For further analysis, the deduction inventory and the global transaction can use different Redis, so

  • Deducted inventory: If supported by a separate Redis, then the theoretical upper limit for deducted inventory is 60,000/s, and the predicted actual value is 60,000 * 0.6 = 36,000/s. If we go further and use Redis6's multi-threaded IO, we can get higher performance, reaching about 60,000 * 2.5 * 0.6 = 90,000/s.
  • Global transactional operations: And the dtm in this only needs to deploy multiple groups, or use a clustered version in the future, to provide support well beyond 90,000/s.
  • So with the new architecture, it is expected that 9w/s of second request traffic can be achieved

The above analysis is still limited to installing Redis on the virtual machines of ordinary cloud vendors themselves. If Redis can provide more robust performance through a simple hardware upgrade, or by using the Redis provided by the cloud customized, the above 9w/s can be increased by another step.

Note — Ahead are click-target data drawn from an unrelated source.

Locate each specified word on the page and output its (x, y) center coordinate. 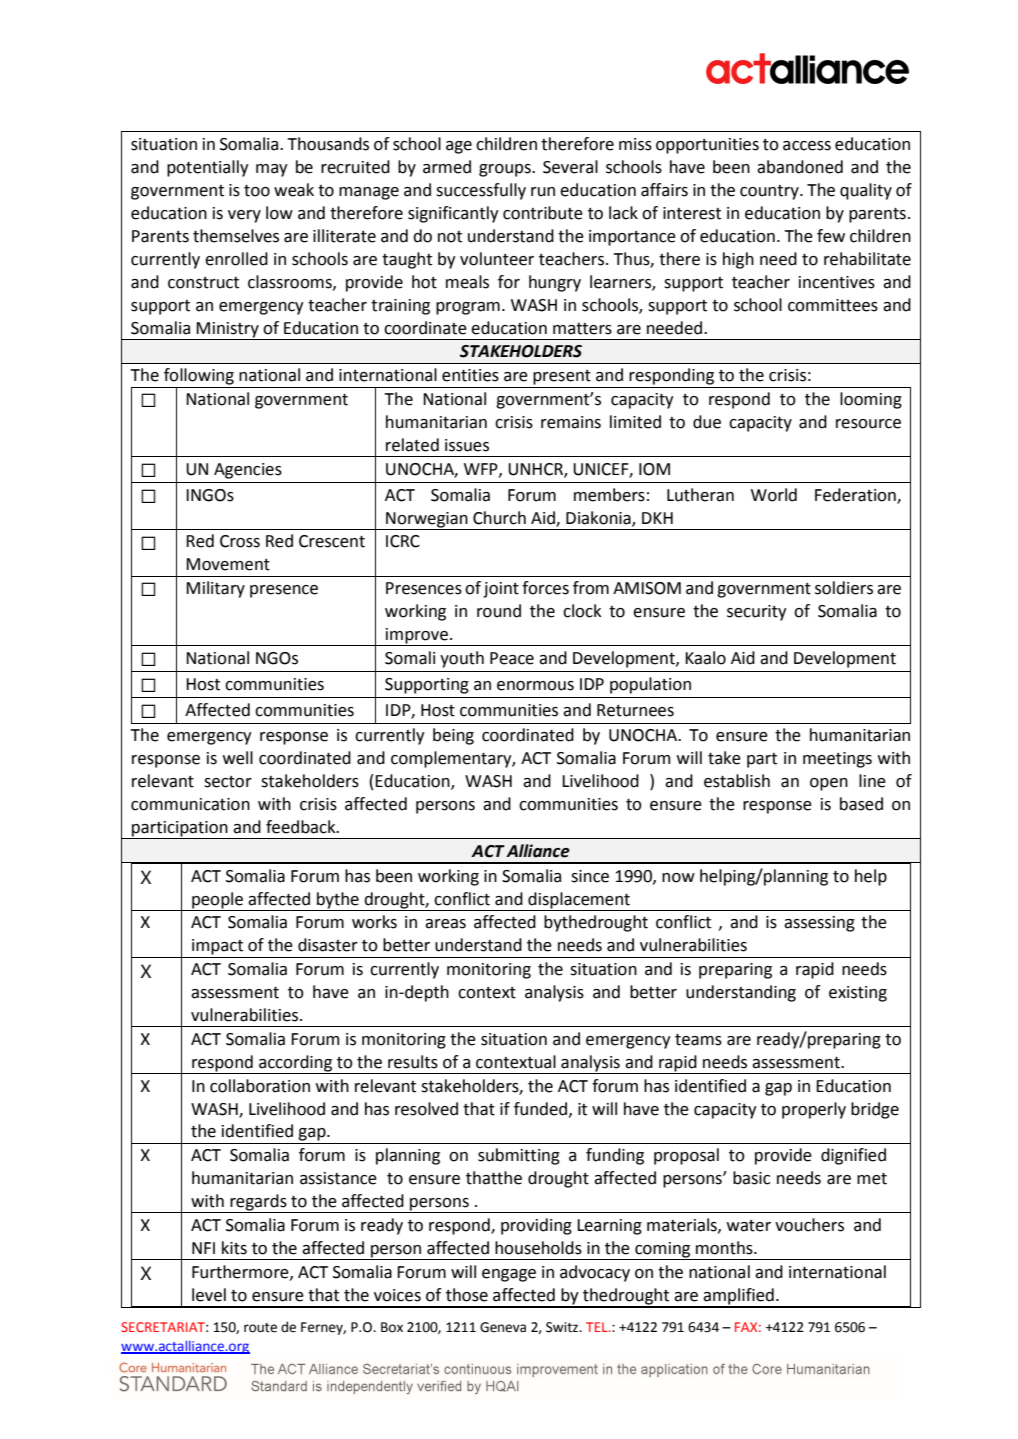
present (562, 377)
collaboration (260, 1086)
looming (871, 400)
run (543, 192)
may (272, 170)
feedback (302, 827)
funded (540, 1109)
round (499, 611)
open (829, 784)
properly (814, 1110)
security (757, 613)
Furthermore (241, 1272)
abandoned (800, 167)
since (590, 876)
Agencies (248, 471)
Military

Referring to the peak order rate of Ali's Double 11: 583,000 orders/second, the above predicted 90,000/s is sufficient for almost all flash-sales

Code example

For a complete runnable code example, you can refer to dtm-cases/flash

Flash-sales performance test details

Tested environment, two Ali cloud hosts, type: ecs.hfc5.3xlarge 12 core CPU 3.1GHz/3.4GHz PPS 1.3 million

  • One machine running Redis
  • The other machine is running the test program

Test procedure.

Preparing Redis

Select virtual machine A to install Redis

apt-get install -y redis
# Modify /etc/redis/redis.conf
# bind =>

systemctl redis restart

prepare dtm

Select virtual machine B to install dtm

apt update
apt install -y git

wget https://golang.org/dl/go1.17.1.linux-amd64.tar.gz
rm -rf /usr/local/go && tar -C /usr/local -xzf go1.17.1.linux-amd64.tar.gz && cp -f /usr/local/go/bin/go /usr/local/bin/go

git clone https://github.com/dtm-labs/dtm.git && cd dtm && git checkout v1.11.0 && cd bench && make
# modify dtm/bench/test-flash-sales.sh
# export BUSI_REDIS=localhost:6379 => private ip of virtual machine A

to run the test

sh test-flash-sales.sh

Get the results

My results show that I was able to complete about 1.2w spike requests per second: the

Requests per second: 11970.21 [#/sec] (mean)


We propose a new spike architecture that can guarantee the atomicity of creating orders and deducting inventory, and is predicted to quickly support 90,000/s of flash-sales request traffic. It helps everyone to solve the business requirements of flash-sales better and faster.